Parker had been a court specialist at the Broward County Clerk’s Office for more than a decade before the same-sex marriage ban was lifted in Florida on January 5, 2015. Parker sought to get an exception from her boss, but on January 12, 2015 when she returned to work after being placed on leave, Broward County Clerk Howard Forman terminated her employment.

According to the lawsuit, “Ms. Parker has a sincerely held religious belief, based upon the tenants [sic] of her faith and biblical teaching, such as Leviticus 18:22; Romans 1:26–27, I Cor. 6:9–10; and I Tim 1:9–10, that it is a sin for persons of the same sex to engage in sexual relations.”

Parker claims there were several people able to issue the same-sex marriage license and that the office discriminated against her for her religious beliefs.

The lawsuit reads, “Given that issuing marriage licenses to same-sex couples was a miniscule part of the clerk’s job and overall responsibilities, and Ms. Parker was willing and able to perform all other aspects of her job, Defendant Forman could have easily accommodated her religious beliefs.”
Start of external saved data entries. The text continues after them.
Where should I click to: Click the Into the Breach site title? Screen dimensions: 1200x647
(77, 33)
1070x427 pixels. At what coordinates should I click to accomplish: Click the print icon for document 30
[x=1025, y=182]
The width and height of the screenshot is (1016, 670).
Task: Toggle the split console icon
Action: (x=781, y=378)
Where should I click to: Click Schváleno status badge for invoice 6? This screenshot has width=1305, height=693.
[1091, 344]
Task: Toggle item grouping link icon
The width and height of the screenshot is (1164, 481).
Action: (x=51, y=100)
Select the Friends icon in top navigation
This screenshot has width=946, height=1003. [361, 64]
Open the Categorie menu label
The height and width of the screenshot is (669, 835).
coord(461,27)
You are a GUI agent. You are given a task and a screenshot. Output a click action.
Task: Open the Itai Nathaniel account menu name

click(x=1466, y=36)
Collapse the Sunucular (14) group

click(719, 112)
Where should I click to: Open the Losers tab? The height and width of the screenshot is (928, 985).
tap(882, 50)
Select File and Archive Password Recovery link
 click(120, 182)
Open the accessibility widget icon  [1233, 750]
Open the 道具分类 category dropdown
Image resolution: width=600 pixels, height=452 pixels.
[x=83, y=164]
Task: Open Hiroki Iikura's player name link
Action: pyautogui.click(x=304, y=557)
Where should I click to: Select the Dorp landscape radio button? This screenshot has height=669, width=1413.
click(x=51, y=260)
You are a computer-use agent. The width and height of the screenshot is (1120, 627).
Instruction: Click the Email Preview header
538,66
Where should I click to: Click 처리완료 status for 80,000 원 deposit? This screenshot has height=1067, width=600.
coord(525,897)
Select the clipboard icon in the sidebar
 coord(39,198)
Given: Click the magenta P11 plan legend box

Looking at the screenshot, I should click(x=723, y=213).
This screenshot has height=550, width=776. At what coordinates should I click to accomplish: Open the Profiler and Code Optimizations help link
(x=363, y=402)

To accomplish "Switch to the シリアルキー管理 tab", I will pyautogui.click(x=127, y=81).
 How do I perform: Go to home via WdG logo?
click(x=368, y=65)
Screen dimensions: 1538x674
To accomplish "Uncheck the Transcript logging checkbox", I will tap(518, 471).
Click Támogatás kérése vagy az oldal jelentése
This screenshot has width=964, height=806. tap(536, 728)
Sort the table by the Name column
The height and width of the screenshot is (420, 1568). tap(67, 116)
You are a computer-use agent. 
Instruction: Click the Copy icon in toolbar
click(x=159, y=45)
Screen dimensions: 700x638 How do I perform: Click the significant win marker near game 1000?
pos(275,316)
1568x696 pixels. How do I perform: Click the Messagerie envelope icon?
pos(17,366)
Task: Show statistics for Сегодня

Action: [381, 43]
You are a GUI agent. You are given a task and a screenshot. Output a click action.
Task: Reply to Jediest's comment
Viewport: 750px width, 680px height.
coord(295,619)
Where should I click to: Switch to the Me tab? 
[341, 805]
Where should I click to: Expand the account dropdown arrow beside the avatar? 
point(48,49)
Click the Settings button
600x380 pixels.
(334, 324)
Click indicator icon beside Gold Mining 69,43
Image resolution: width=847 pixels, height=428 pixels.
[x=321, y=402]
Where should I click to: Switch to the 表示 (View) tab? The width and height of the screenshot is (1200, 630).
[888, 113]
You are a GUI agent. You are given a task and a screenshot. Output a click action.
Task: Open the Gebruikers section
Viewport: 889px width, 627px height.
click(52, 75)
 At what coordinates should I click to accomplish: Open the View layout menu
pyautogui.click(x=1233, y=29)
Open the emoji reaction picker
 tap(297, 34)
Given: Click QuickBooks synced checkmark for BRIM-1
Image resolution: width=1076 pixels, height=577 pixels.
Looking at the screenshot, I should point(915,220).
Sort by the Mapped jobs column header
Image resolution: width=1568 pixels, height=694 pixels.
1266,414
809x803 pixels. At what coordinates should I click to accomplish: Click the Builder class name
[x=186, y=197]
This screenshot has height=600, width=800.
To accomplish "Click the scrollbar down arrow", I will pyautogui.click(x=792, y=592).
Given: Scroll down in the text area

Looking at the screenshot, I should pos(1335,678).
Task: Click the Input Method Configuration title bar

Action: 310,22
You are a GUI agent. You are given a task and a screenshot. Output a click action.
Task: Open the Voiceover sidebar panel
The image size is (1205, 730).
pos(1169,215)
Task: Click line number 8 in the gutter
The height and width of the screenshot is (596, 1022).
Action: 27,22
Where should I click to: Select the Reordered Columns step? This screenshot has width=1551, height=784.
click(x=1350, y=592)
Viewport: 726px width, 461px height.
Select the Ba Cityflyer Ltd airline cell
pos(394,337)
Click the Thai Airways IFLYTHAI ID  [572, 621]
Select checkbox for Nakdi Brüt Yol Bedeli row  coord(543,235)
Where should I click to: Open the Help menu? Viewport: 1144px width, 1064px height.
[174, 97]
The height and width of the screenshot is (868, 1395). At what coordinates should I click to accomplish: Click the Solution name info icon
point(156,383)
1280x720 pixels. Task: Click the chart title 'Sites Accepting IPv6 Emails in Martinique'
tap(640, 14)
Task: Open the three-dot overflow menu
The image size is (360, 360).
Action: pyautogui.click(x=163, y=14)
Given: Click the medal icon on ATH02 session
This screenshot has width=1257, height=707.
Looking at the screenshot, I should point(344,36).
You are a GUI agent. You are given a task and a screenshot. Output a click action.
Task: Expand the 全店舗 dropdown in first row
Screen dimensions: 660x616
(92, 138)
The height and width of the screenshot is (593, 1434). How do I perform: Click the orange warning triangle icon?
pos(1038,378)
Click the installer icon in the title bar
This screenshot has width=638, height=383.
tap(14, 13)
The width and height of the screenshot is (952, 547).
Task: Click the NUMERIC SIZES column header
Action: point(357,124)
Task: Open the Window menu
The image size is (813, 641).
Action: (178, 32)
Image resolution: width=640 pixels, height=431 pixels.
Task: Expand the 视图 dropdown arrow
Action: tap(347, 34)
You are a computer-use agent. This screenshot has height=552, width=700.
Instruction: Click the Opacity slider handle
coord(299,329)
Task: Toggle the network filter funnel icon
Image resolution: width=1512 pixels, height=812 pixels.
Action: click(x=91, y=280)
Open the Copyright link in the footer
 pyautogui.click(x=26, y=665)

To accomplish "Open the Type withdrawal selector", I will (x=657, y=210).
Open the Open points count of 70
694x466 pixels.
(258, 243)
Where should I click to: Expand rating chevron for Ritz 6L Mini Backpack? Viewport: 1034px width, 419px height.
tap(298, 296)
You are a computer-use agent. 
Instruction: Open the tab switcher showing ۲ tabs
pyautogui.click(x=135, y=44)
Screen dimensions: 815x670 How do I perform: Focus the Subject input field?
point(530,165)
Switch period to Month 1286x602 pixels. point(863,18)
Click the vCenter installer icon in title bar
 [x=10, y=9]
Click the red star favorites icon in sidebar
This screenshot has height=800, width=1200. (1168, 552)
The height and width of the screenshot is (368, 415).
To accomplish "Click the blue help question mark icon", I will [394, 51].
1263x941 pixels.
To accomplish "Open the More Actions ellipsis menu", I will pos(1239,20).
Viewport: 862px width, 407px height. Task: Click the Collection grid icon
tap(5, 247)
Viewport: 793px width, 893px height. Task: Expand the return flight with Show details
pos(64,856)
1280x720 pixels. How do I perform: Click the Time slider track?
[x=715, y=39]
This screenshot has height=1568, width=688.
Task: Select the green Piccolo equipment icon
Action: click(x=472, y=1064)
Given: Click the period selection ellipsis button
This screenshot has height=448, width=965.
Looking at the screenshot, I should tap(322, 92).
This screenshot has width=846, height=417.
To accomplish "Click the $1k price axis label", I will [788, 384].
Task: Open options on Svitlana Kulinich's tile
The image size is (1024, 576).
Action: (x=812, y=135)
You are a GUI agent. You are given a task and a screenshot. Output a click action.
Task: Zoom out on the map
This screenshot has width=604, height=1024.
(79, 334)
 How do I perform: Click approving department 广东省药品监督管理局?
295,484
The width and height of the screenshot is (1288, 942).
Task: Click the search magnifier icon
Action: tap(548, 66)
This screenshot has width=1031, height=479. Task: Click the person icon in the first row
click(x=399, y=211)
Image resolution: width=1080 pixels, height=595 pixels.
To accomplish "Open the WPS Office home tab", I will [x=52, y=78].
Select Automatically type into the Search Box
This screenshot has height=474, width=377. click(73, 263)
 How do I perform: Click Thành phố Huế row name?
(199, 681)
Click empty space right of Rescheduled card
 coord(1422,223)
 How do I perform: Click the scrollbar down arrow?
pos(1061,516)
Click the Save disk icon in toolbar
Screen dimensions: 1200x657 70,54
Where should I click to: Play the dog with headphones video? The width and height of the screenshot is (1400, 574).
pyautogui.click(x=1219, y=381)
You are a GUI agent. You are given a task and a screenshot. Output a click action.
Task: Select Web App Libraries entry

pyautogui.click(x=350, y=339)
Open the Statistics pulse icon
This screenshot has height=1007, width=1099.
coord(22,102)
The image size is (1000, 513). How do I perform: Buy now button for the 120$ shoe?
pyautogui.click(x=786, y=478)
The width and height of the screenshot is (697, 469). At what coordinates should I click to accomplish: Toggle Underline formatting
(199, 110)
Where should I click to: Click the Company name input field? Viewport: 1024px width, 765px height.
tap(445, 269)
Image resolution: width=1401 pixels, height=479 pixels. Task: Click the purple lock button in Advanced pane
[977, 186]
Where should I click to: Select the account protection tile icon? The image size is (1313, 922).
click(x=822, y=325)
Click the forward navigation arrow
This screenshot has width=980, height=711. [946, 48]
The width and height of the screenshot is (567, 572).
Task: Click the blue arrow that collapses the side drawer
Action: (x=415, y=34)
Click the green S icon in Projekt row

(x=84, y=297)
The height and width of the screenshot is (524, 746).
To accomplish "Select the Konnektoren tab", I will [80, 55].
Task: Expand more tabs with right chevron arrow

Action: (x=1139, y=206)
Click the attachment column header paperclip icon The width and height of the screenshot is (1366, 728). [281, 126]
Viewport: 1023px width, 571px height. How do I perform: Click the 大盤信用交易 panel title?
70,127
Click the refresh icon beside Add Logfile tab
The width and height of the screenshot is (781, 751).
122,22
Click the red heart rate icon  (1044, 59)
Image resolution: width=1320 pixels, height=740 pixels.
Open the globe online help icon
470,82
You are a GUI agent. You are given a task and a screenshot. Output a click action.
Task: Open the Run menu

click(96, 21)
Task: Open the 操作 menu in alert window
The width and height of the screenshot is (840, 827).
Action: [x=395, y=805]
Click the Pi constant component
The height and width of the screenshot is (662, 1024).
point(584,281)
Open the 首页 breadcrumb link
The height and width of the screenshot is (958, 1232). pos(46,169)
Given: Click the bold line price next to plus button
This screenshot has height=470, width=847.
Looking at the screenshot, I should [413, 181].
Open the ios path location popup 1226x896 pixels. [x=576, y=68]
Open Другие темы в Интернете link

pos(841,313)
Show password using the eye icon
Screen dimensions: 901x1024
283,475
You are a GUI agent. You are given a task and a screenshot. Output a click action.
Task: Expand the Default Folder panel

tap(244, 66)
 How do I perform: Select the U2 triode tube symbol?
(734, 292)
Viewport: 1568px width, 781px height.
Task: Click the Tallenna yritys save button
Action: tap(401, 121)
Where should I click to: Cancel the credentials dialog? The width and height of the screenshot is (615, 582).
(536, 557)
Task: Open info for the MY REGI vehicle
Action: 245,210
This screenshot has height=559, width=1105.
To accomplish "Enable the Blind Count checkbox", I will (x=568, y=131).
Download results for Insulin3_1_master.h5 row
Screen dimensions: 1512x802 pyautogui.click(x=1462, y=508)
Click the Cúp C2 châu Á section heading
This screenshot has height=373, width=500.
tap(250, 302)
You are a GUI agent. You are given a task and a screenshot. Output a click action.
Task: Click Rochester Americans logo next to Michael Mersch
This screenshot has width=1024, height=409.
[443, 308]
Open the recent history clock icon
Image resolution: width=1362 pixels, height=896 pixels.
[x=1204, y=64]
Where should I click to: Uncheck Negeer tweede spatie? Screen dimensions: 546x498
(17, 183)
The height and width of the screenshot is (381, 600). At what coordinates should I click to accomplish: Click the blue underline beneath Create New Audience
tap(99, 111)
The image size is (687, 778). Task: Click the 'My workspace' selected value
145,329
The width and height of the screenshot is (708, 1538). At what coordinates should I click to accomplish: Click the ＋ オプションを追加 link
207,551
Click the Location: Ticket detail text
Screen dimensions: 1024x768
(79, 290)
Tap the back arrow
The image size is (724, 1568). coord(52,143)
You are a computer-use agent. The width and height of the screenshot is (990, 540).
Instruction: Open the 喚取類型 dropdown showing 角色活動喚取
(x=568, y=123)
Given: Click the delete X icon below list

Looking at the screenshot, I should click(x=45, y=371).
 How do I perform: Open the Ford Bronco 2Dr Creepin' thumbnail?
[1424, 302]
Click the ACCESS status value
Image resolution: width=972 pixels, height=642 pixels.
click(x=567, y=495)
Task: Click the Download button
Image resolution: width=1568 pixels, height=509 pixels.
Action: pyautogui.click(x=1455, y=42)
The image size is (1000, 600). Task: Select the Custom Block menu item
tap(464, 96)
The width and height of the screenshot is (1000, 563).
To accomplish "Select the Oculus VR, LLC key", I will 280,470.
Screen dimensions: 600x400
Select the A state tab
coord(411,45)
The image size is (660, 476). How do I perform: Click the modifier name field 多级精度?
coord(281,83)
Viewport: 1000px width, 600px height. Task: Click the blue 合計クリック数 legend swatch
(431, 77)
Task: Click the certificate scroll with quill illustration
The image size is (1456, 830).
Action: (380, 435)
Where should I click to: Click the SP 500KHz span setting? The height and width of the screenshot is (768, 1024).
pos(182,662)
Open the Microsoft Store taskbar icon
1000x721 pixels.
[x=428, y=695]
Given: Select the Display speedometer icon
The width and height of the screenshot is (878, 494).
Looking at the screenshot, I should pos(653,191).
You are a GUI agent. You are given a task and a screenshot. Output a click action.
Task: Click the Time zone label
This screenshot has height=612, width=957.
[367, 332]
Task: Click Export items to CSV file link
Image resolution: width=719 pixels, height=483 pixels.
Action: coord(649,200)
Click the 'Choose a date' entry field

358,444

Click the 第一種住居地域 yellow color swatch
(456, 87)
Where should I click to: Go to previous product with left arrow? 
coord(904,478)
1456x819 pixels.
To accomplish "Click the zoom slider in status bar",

Parker posted a Facebook update quoting President Ronald Reagan: “The Constitution was never meant to keep people from praying; its declared purpose was to protect their freedom to pray.”

Just one month ago in August 2016 a federal judge struck down lawsuits against Kentucky county clerk Kim Davis, who was arrested last year for refusing to issue same-sex marriage licenses. Davis, a devout Christian and in a similar situation to that of Parker, was visited by Pope Francis on his visit to America, who gave her Rosary beads and told her to “stay strong.”